View Single Post
  #8  
Old 05-25-2012, 05:16 AM
DonM DonM is offline
Registered User
 
Join Date: Dec 2009
Posts: 74
Default

Quote:
Originally Posted by Joseph Hanna View Post
I tend to agree with you in a general sort of way. The more the merrier. I would however add a slight caveat to that in that all the residents and interns I have trained over the last 12 or so years have ALL come to me boasting a degree AND being an "expert" in Pro Tools. I've never (and I mean NEVER) had one of those guys (or gals) even remotely expert enough to handle even the simplest of tasks when suddenly the pressure of a feed was bearing down upon them. I have had several throw their hands up and walk away though.

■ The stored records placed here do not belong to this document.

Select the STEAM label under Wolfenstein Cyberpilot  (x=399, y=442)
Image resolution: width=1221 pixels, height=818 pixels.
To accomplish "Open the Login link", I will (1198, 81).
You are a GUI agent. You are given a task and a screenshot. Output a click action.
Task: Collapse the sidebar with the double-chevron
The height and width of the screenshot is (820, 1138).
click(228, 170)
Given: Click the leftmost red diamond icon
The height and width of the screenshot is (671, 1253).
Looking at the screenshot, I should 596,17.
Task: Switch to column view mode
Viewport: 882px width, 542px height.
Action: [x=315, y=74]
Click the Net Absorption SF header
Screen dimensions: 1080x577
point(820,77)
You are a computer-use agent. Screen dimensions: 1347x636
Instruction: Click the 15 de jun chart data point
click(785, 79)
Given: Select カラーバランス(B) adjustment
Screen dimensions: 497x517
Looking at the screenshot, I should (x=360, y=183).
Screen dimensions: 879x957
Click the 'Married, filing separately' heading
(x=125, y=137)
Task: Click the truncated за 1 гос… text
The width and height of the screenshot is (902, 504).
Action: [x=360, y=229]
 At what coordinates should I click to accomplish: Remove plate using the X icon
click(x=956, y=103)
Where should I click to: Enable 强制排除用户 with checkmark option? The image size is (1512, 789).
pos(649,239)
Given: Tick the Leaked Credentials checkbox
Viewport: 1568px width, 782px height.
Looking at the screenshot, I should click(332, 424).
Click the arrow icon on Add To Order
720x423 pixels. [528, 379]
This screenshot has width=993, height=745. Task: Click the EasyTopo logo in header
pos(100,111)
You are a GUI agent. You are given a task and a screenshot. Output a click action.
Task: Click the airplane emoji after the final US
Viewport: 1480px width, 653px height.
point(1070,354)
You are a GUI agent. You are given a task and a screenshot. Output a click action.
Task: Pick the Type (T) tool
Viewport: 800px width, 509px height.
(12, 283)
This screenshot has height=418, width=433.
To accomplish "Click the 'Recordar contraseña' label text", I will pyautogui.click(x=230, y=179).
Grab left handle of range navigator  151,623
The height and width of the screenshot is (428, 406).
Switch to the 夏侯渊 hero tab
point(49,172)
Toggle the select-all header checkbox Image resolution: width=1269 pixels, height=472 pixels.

My point being is that (as one who hires the audio engineers) it matters not that a potential employee knows Pro Tools and Logic. I'm glad he or she knows Logic but it ain't never gonna be of value to me or the facility. I'd much rather have someone who has mastered Pro Tools.

Like it or not that is, beyond any shadow of any doubt, the skill set they need to survive in the industry I'm in. That is an industry standard requirement and I know of NO production facility in Hollywood that strays from that standard. None.
Similar experience here - I have about 14 interns a year - and I find their workstation chops always less than they describe. I believe this is due to the condition that "Mastering Pro-Tools" implies a mastery of good audio production and post-production (including outboard signal routing and asset management). Typically I find that just about everyone confuses real usable workstation skills with memorizing the keyboard shortcuts in PT.

Our station uses Sequoia - just about nowhere can you get those instructions - so, having a good understanding of production and post, most skilled engineers will get along well.

Regarding a creative tool for artists - again - I don't care what my clients use - even if it is a Hardware recorder, I can work with the assets in PT or any tool I choose.

The only thing I do stray from ... is calling PT a standard. It is a highly installed product - and being functionally conversant in it is necessary - but as a tool, it's just a tool. I tell my students that a 'standard' can imply that PT is the basis for all other DAW's. To me the ultimate foundation is the analog tape based multi-track environment I'm sure you too experienced. With that as a standard, even PT demonstrates a tremendous reflection on that ancestry. So the 'standard' phraseology is my only caveat to the whole DAW tool thing. Many of my students hear so much noise about what Mic's, Near Fields, Consoles, DAC's, etc. they have to own in order to be a 'real' engineer. I'd rather they were real engineers regardless of what tools they own.

Great thread on this, typically these types of conversations are like muscle beach for me.